Jim Chalmers is making a fundamental change to Australia’s once-in-a-century “independent” sovereign Future Fund, to provide investment “priorities” where there were none – priorities that align with Labor’s political and ideological agenda.
The Treasurer has been cautious in the way the changes to the $230bn fund are to be made but there is no getting around the fact establishing new priorities that must be considered – including the transition to a net-zero economy and residential housing – will change the way the fund operates.
There is a real danger that the independent Future Fund, which was set up to invest its returns and have its earnings boost the budget bottom line, will morph into a directed investment scheme like the Clean Energy Finance Corporation, which already exists to help renewable energy.
As Peter Costello – the man who made the Future Fund possible as treasurer in the Howard government and who chaired it successfully for so long after retiring from parliament – has said: politicians must be kept away from the investment strategy and locked out of the cash box.
Costello once said: “The Future Fund can only be spent once.
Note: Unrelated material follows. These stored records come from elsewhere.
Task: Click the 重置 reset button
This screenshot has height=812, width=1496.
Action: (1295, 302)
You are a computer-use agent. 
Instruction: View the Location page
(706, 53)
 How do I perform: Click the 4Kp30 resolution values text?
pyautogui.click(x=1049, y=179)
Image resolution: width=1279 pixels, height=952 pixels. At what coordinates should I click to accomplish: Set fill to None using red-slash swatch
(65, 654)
Then it’s gone.”
Chalmers is not suggesting any immediate draw down from the $230bn or even until it reaches $380bn by 2032-33, but when new priorities, new parameters for investment, are imposed, they change the dynamics.
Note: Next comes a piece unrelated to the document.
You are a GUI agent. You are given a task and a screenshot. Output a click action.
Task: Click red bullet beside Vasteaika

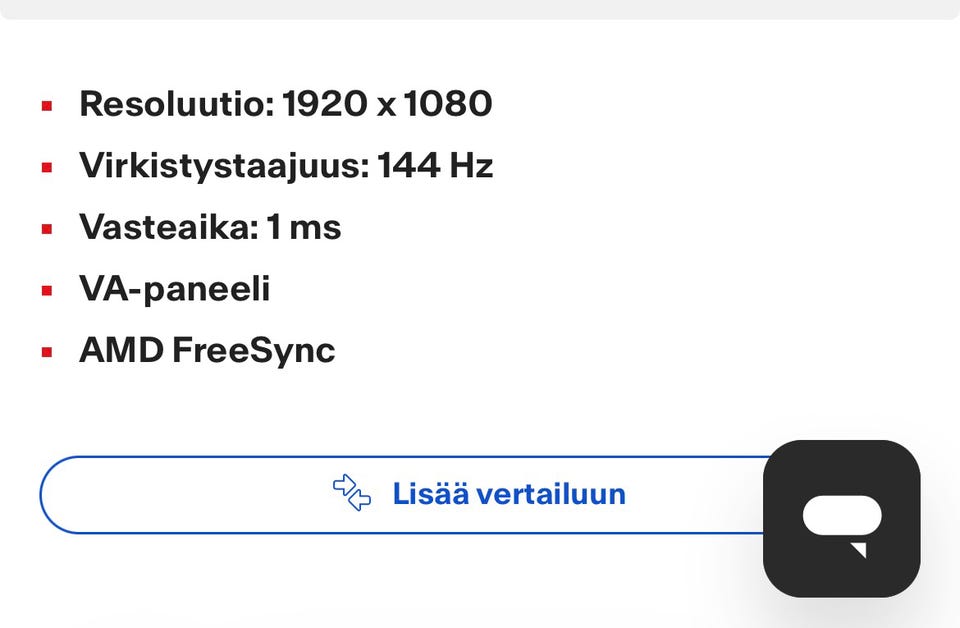pyautogui.click(x=47, y=229)
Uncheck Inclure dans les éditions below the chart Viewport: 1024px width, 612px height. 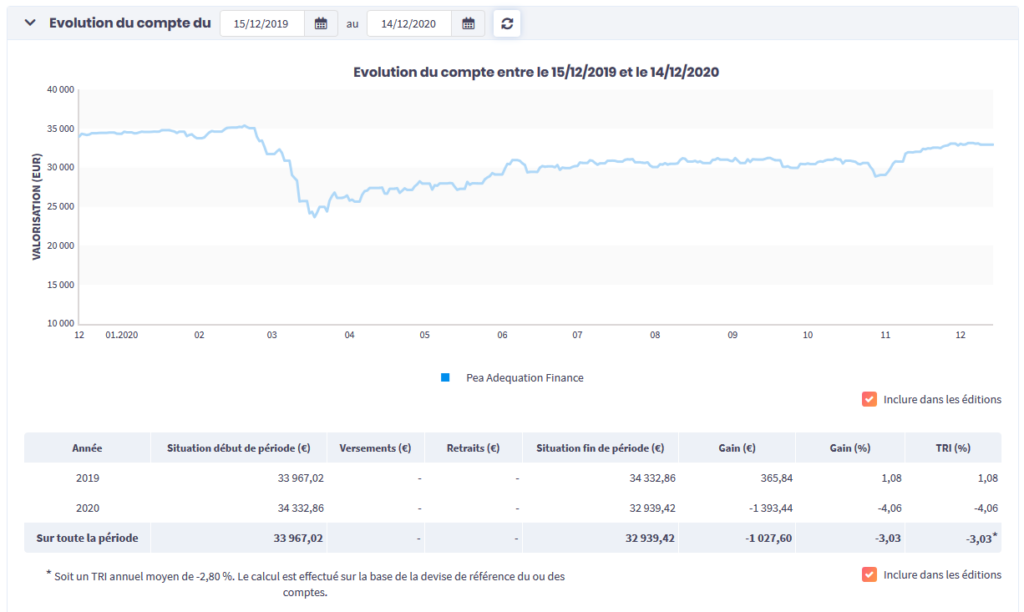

This is the danger of introducing priorities that alter the “independence” of the fund’s management.
The new priorities for investment are: increasing residential housing; supporting energy transition to net zero and; improving infrastructure.
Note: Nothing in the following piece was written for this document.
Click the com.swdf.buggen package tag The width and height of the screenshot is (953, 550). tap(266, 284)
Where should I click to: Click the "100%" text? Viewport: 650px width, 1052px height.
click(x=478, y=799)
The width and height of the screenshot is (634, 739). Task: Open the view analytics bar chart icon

Since 2006, the Future Fund has lifted from $60bn to its current balance and will be more than six times larger than it started by 2032-33.
There is no sign of a lack of performance or low earnings to prompt any change.
Yet, the Albanese government is going to impose priorities for its favoured concerns where there are already specified, directed agencies, including the Clean Energy Finance Corporation, the National Reconstruction Fund and Housing Australia.
This sounds like Chalmers pushing for a more caring economy using the fruit of Costello’s surpluses.